Apakah aku akan menjadi “Aku” jika
aku menjawab “Siapa Aku?” dengan menyebutkan identitasku. Jika memang demikian,
apakah “Aku” tak permanen karena identitasku pun tak permanen. Dan apakah aku
akan menjadi “Aku” jika jawaban yang kukeluarkan adalah sifat-sifatku (atau
mungkin hal yang kukira adalah sifat-sifatku), dan bagaimana aku bisa yakin
bahwa yang kusebut adalah benar-benar sifat-sifatku? Tapi jika memang itu
sifat-sifatku apakah berarti aku adalah bagian “Aku” yang lain, karena mungkin
manusia lain juga memiliki sifat-sifat yang kupunya, apakah aku adalah bagian
dari beberapa “Aku”?
Tapi setelah peristiwa tahun lalu
yang kulewati, saat ini aku merasa seperti menjadi “Aku”. Bagaimana cara aku
menjawabnya (ini tak mutlak untuk semua orang), aku menjawab pada diriku sendiri,
aku adalah tubuh dan jiwa yang menyatu. Ketika apa yang tubuhku kehendaki, jiwaku
pun menghendakinya. Ketika jiwaku bisa mengeluarkan dirinya melalui tubuh. Tak
berjalan timpang diantara keduanya. Yah bahasa mudahnya, aku merasa nyaman ketika melakukan suatu hal. Atau ketika aku melakukan suatu pekerjaan, aku memang menghendaki pekerjaan itu. Sudah, sesederhana dan seaneh itu. Sudah,
itulah “Aku”. Dan tak seharusnya aku takut untuk menjadi "Aku".

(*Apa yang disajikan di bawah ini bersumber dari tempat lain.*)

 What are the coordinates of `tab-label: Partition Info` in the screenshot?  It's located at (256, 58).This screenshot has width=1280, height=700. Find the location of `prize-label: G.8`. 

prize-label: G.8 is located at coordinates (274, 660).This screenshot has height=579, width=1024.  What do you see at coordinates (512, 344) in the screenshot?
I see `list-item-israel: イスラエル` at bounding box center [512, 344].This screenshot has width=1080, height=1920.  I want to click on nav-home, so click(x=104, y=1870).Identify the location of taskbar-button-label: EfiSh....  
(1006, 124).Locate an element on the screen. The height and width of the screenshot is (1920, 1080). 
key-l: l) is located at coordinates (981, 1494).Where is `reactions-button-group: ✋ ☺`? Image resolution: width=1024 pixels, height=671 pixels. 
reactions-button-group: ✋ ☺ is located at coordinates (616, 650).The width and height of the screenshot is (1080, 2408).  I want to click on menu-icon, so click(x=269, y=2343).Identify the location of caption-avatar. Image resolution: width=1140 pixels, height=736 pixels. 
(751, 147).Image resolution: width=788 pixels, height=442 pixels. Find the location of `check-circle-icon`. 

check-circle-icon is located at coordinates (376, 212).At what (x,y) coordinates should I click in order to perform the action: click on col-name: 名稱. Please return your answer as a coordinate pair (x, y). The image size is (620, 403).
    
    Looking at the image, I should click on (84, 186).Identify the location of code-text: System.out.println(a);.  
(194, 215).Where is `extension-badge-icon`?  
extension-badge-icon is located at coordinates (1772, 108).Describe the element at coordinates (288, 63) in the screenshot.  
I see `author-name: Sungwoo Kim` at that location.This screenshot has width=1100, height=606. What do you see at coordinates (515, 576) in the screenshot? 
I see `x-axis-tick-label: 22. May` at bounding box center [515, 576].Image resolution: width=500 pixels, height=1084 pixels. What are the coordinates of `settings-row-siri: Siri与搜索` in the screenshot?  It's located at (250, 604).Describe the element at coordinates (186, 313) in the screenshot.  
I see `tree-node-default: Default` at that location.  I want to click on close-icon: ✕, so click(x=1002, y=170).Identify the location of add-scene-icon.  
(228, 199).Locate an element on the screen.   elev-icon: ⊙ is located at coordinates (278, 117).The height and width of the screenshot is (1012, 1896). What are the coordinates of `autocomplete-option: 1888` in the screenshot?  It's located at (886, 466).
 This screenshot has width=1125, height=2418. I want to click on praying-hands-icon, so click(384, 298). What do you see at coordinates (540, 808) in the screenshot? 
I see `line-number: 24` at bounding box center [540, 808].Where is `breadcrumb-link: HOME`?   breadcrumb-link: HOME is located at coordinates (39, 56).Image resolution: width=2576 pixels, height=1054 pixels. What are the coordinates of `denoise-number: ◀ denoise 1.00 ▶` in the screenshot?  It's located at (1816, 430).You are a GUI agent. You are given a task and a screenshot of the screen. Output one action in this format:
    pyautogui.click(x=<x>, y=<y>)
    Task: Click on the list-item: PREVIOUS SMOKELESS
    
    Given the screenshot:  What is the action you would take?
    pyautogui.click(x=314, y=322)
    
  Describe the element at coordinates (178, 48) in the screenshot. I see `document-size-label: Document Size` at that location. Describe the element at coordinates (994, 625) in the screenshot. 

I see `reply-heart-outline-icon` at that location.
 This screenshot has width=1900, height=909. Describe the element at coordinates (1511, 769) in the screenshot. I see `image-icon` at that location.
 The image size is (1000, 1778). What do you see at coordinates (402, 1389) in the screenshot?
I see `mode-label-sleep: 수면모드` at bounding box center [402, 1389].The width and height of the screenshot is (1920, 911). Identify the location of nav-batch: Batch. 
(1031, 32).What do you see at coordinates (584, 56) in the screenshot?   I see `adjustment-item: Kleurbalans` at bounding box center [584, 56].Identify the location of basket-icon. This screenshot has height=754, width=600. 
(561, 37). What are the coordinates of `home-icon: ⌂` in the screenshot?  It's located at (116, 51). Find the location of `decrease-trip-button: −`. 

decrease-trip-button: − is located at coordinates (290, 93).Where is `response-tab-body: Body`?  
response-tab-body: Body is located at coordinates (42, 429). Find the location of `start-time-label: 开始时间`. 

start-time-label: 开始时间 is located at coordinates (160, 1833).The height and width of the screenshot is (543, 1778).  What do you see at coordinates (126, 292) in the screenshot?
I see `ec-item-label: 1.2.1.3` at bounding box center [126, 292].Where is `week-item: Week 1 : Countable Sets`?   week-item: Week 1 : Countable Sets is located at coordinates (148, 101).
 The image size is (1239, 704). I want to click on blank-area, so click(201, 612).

Apakah aku masih puyeng, yah aku
masih puyeng. Aku masih puyeng karena ketika akan mengakhiri tulisan ini aku
tak tahu apa maksudku menuliskan ini. Dan apa maksudku menceritakan ini pada
kalian. Tapi percayalah, aku tak ingin membagi kepuyenganku dengan kalian. Aku hanya
ingin menyapa ke”Aku’an yang ada pada kalian. Karena mungkin, aku adalah bagian
dari “Aku” kalian. Selamat pagi, “Aku”.